BEGIN

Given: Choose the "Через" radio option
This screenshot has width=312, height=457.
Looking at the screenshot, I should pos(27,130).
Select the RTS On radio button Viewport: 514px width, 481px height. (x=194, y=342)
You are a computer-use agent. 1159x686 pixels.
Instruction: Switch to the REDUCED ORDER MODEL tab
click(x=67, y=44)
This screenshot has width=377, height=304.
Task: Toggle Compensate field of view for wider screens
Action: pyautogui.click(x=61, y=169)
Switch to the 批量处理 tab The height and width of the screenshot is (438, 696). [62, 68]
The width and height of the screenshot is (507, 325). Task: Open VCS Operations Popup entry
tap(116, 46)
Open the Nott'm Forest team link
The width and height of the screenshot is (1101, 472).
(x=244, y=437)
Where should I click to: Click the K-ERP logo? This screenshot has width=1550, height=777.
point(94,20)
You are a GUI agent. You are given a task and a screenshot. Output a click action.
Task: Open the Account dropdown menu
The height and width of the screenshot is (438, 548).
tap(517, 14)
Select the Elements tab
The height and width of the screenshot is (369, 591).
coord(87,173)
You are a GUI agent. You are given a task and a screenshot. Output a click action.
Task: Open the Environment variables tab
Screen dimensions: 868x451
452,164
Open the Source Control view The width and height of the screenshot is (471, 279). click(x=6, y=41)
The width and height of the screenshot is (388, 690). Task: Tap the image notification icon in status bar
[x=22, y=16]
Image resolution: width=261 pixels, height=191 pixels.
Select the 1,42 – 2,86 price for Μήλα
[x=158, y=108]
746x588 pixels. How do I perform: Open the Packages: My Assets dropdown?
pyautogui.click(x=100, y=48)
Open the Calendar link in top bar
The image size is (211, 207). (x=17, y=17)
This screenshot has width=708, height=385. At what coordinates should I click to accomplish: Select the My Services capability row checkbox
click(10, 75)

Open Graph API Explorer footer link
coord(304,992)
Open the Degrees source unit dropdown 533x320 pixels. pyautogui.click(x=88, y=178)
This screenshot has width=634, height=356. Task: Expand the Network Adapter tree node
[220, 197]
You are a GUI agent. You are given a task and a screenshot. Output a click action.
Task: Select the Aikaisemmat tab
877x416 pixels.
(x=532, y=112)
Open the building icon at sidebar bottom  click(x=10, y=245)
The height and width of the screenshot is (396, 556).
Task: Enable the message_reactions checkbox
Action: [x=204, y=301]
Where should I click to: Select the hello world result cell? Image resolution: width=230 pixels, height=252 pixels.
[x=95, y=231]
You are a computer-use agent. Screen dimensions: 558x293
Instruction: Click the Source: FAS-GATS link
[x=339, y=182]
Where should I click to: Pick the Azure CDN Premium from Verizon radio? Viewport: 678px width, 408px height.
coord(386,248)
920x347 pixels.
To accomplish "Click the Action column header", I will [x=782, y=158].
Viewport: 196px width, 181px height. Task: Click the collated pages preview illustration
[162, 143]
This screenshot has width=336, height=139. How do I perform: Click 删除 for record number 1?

END

» **TRY IT**
Retype the whole listing exactly.

» **YOUR RESPONSE**
Given: Choose the "Через" radio option
This screenshot has width=312, height=457.
Looking at the screenshot, I should pos(27,130).
Select the RTS On radio button Viewport: 514px width, 481px height. (x=194, y=342)
You are a computer-use agent. 1159x686 pixels.
Instruction: Switch to the REDUCED ORDER MODEL tab
click(x=67, y=44)
This screenshot has width=377, height=304.
Task: Toggle Compensate field of view for wider screens
Action: pyautogui.click(x=61, y=169)
Switch to the 批量处理 tab The height and width of the screenshot is (438, 696). [62, 68]
The width and height of the screenshot is (507, 325). Task: Open VCS Operations Popup entry
tap(116, 46)
Open the Nott'm Forest team link
The width and height of the screenshot is (1101, 472).
(x=244, y=437)
Where should I click to: Click the K-ERP logo? This screenshot has width=1550, height=777.
point(94,20)
You are a GUI agent. You are given a task and a screenshot. Output a click action.
Task: Open the Account dropdown menu
The height and width of the screenshot is (438, 548).
tap(517, 14)
Select the Elements tab
The height and width of the screenshot is (369, 591).
coord(87,173)
You are a GUI agent. You are given a task and a screenshot. Output a click action.
Task: Open the Environment variables tab
Screen dimensions: 868x451
452,164
Open the Source Control view The width and height of the screenshot is (471, 279). click(x=6, y=41)
The width and height of the screenshot is (388, 690). Task: Tap the image notification icon in status bar
[x=22, y=16]
Image resolution: width=261 pixels, height=191 pixels.
Select the 1,42 – 2,86 price for Μήλα
[x=158, y=108]
746x588 pixels. How do I perform: Open the Packages: My Assets dropdown?
pyautogui.click(x=100, y=48)
Open the Calendar link in top bar
The image size is (211, 207). (x=17, y=17)
This screenshot has width=708, height=385. At what coordinates should I click to accomplish: Select the My Services capability row checkbox
click(10, 75)

Open Graph API Explorer footer link
coord(304,992)
Open the Degrees source unit dropdown 533x320 pixels. pyautogui.click(x=88, y=178)
This screenshot has width=634, height=356. Task: Expand the Network Adapter tree node
[220, 197]
You are a GUI agent. You are given a task and a screenshot. Output a click action.
Task: Select the Aikaisemmat tab
877x416 pixels.
(x=532, y=112)
Open the building icon at sidebar bottom  click(x=10, y=245)
The height and width of the screenshot is (396, 556).
Task: Enable the message_reactions checkbox
Action: [x=204, y=301]
Where should I click to: Select the hello world result cell? Image resolution: width=230 pixels, height=252 pixels.
[x=95, y=231]
You are a computer-use agent. Screen dimensions: 558x293
Instruction: Click the Source: FAS-GATS link
[x=339, y=182]
Where should I click to: Pick the Azure CDN Premium from Verizon radio? Viewport: 678px width, 408px height.
coord(386,248)
920x347 pixels.
To accomplish "Click the Action column header", I will [x=782, y=158].
Viewport: 196px width, 181px height. Task: Click the collated pages preview illustration
[162, 143]
This screenshot has width=336, height=139. How do I perform: Click 删除 for record number 1?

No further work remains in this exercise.